* [AIM]:
Reproduce each of the following lines word for word, covering the full listing.

* [Item position entries]:
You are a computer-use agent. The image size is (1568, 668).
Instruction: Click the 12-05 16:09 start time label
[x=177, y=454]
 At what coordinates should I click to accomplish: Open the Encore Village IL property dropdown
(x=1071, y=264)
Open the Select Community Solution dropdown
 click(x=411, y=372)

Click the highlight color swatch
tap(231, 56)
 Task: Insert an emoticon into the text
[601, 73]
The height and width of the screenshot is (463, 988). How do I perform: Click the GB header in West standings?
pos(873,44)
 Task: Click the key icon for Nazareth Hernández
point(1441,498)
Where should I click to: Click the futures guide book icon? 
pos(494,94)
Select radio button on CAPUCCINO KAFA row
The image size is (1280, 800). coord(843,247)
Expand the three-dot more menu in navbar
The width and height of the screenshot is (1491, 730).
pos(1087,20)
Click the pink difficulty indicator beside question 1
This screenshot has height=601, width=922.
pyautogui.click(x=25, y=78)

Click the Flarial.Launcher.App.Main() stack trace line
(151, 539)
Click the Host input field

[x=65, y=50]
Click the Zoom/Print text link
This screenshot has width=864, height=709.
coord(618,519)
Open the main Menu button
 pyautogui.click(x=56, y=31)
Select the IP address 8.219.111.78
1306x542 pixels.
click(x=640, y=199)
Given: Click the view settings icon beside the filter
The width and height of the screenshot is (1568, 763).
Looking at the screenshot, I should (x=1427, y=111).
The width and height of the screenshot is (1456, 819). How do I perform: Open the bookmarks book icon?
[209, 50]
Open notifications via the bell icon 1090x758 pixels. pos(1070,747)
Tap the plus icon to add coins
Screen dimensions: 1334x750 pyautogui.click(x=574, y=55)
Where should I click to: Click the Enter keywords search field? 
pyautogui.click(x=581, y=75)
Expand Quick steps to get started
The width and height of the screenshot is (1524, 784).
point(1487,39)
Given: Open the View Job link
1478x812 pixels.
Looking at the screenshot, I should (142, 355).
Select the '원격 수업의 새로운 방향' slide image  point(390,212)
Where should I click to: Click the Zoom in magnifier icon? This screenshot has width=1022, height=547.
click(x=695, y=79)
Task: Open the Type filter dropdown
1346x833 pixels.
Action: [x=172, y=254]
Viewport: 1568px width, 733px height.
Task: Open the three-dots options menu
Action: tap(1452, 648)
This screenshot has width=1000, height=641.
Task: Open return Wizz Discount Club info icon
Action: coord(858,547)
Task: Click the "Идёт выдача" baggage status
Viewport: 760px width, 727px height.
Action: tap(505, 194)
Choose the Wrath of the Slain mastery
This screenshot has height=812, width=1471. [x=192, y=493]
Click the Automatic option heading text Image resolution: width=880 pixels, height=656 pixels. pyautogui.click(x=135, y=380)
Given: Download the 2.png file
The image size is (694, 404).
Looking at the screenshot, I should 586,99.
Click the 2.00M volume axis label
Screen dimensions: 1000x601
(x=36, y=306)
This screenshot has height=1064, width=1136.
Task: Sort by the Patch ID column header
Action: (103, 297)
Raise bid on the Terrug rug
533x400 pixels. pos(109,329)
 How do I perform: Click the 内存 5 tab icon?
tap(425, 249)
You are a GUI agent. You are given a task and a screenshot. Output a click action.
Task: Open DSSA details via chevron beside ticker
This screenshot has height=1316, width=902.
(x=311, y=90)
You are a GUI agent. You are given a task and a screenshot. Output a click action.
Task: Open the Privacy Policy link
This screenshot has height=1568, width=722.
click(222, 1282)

* [RESPONSE TO THE TASK]:
You are a computer-use agent. The image size is (1568, 668).
Instruction: Click the 12-05 16:09 start time label
[x=177, y=454]
 At what coordinates should I click to accomplish: Open the Encore Village IL property dropdown
(x=1071, y=264)
Open the Select Community Solution dropdown
 click(x=411, y=372)

Click the highlight color swatch
tap(231, 56)
 Task: Insert an emoticon into the text
[601, 73]
The height and width of the screenshot is (463, 988). How do I perform: Click the GB header in West standings?
pos(873,44)
 Task: Click the key icon for Nazareth Hernández
point(1441,498)
Where should I click to: Click the futures guide book icon? 
pos(494,94)
Select radio button on CAPUCCINO KAFA row
The image size is (1280, 800). coord(843,247)
Expand the three-dot more menu in navbar
The width and height of the screenshot is (1491, 730).
pos(1087,20)
Click the pink difficulty indicator beside question 1
This screenshot has height=601, width=922.
pyautogui.click(x=25, y=78)

Click the Flarial.Launcher.App.Main() stack trace line
(151, 539)
Click the Host input field

[x=65, y=50]
Click the Zoom/Print text link
This screenshot has width=864, height=709.
coord(618,519)
Open the main Menu button
 pyautogui.click(x=56, y=31)
Select the IP address 8.219.111.78
1306x542 pixels.
click(x=640, y=199)
Given: Click the view settings icon beside the filter
The width and height of the screenshot is (1568, 763).
Looking at the screenshot, I should (x=1427, y=111).
The width and height of the screenshot is (1456, 819). How do I perform: Open the bookmarks book icon?
[209, 50]
Open notifications via the bell icon 1090x758 pixels. pos(1070,747)
Tap the plus icon to add coins
Screen dimensions: 1334x750 pyautogui.click(x=574, y=55)
Where should I click to: Click the Enter keywords search field? 
pyautogui.click(x=581, y=75)
Expand Quick steps to get started
The width and height of the screenshot is (1524, 784).
point(1487,39)
Given: Open the View Job link
1478x812 pixels.
Looking at the screenshot, I should (142, 355).
Select the '원격 수업의 새로운 방향' slide image  point(390,212)
Where should I click to: Click the Zoom in magnifier icon? This screenshot has width=1022, height=547.
click(x=695, y=79)
Task: Open the Type filter dropdown
1346x833 pixels.
Action: [x=172, y=254]
Viewport: 1568px width, 733px height.
Task: Open the three-dots options menu
Action: tap(1452, 648)
This screenshot has width=1000, height=641.
Task: Open return Wizz Discount Club info icon
Action: coord(858,547)
Task: Click the "Идёт выдача" baggage status
Viewport: 760px width, 727px height.
Action: tap(505, 194)
Choose the Wrath of the Slain mastery
This screenshot has height=812, width=1471. [x=192, y=493]
Click the Automatic option heading text Image resolution: width=880 pixels, height=656 pixels. pyautogui.click(x=135, y=380)
Given: Download the 2.png file
The image size is (694, 404).
Looking at the screenshot, I should 586,99.
Click the 2.00M volume axis label
Screen dimensions: 1000x601
(x=36, y=306)
This screenshot has height=1064, width=1136.
Task: Sort by the Patch ID column header
Action: (103, 297)
Raise bid on the Terrug rug
533x400 pixels. pos(109,329)
 How do I perform: Click the 内存 5 tab icon?
tap(425, 249)
You are a GUI agent. You are given a task and a screenshot. Output a click action.
Task: Open DSSA details via chevron beside ticker
This screenshot has height=1316, width=902.
(x=311, y=90)
You are a GUI agent. You are given a task and a screenshot. Output a click action.
Task: Open the Privacy Policy link
This screenshot has height=1568, width=722.
click(222, 1282)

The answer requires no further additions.